2021 Virtual Lecture Series

We are excited to continue our partnership with the Office of Alumni Relations as we offer the lectures in a free, virtual format for the 2021 season. You will receive an emailed invitation 1-2 weeks before each lecture. We hope you enjoy this season and look forward to connecting with you soon. You can register for upcoming lectures using the link below.

REGISTER HERE

April 14, 12-1 pm
Preventing Relationship and Sexual Violence on Campus
Chris Linder, PhD
Special Assistant to the President for Violence Prevention & Education
Director, McCluskey Center for Violence Prevention
Associate Professor, Higher Education
Director, Graduate Studies- Department of Educational Leadership & Policy
The McCluskey Center for Violence Prevention uses an identity- and power-conscious framework to engage in the primary prevention of relationship and sexual violence among college students. What does that mean? Join staff from the Center as we share more about the goals and objectives of the Center, as well as strategies for stopping violence from happening in the first place.

May 12, 2-3 pm
The viruses of our lives: pandemics past, present, and future
Nels Elde, PhD
Associate Professor of Human Genetics
H.A. & Edna Benning Presidential Endowed Chair at the University of Utah
Pandemic viruses profoundly impact life on earth. Our shared experiences with SARS-CoV-2 in local communities and around the globe provide vivid examples of the reach of viruses in our recent history and daily lives.
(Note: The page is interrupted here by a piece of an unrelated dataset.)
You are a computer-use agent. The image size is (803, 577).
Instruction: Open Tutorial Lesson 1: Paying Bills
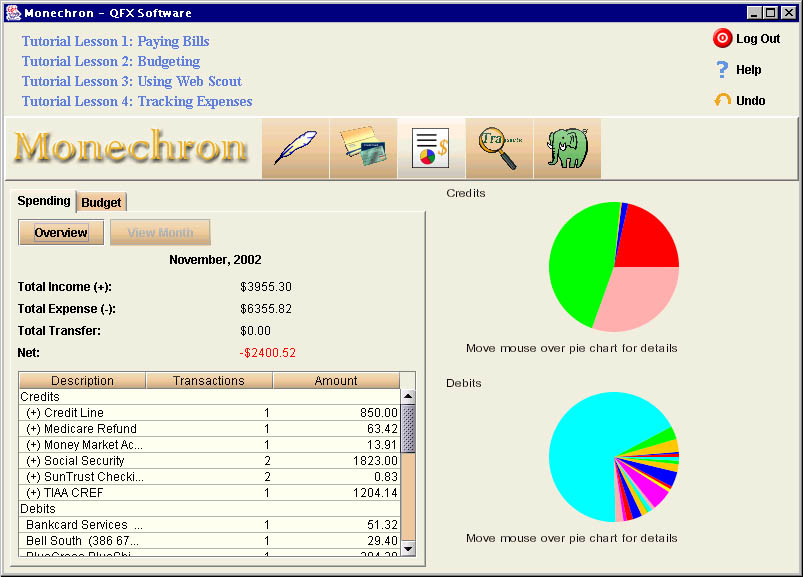[116, 42]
We will survey pandemics past and present to explore shared features and unique challenges facing communities today. We will also consider how gaining an evolutionary view of the impact of viruses on our biological past can provide a useful path forward for understanding viruses and immunological responses to them to better respond to pandemics of the future.

June 9, 2-3 pm
The Next Phase of Personalized Cancer Care: Patient-Derived Cancer Models
Alana Welm, PhD
Huntsman Cancer Institute Senior Director of Basic Science
Thanks to incredible strides made in cancer research, there are approximately 17 million cancer survivors alive today in the United States. Yet some cancers, particularly cancers that have spread through the body, remain deadly and difficult to treat. Researchers believe one powerful way to advance progress and find new drugs to target these cancers is through developing better models of cancer to study in the laboratory. Using tumors donated by real patients, Utah is a world leader in developing sophisticated models of cancers to study in the laboratory. As a fully integrated cancer research and care center, where research labs are connected to a cancer specialty hospital via sky bridges, Huntsman Cancer Institute is uniquely set up to perform this type of research, allowing the study of highly specific types of tumors – for example, allowing the study of a breast tumor that has spread to another part of the body versus only being able to study the primary tumor removed from a breast cancer patient during mastectomy. Dr. Alana Welm leads one of six National Cancer Institute-funded centers in the country selected to advance this type of innovative field of study that hopes to bring better, more effective treatments to cancer patients.

August 11, 12-1 pm
Reimagining Rural Economic Recovery
Geoff Davis
Chief Executive Officer, Sorenson Impact Center
This session will explore the opportunities and challenges of delivering an equitable recovery in rural Utah as we collectively seek to emerge from the economic and health crisis precipitated by covid-19. It will do so through the lens of the Rural Opportunity Zone and Recovery Playbook, a new initiative being piloted in the state to drive impact-oriented capital into underserved and overlooked communities.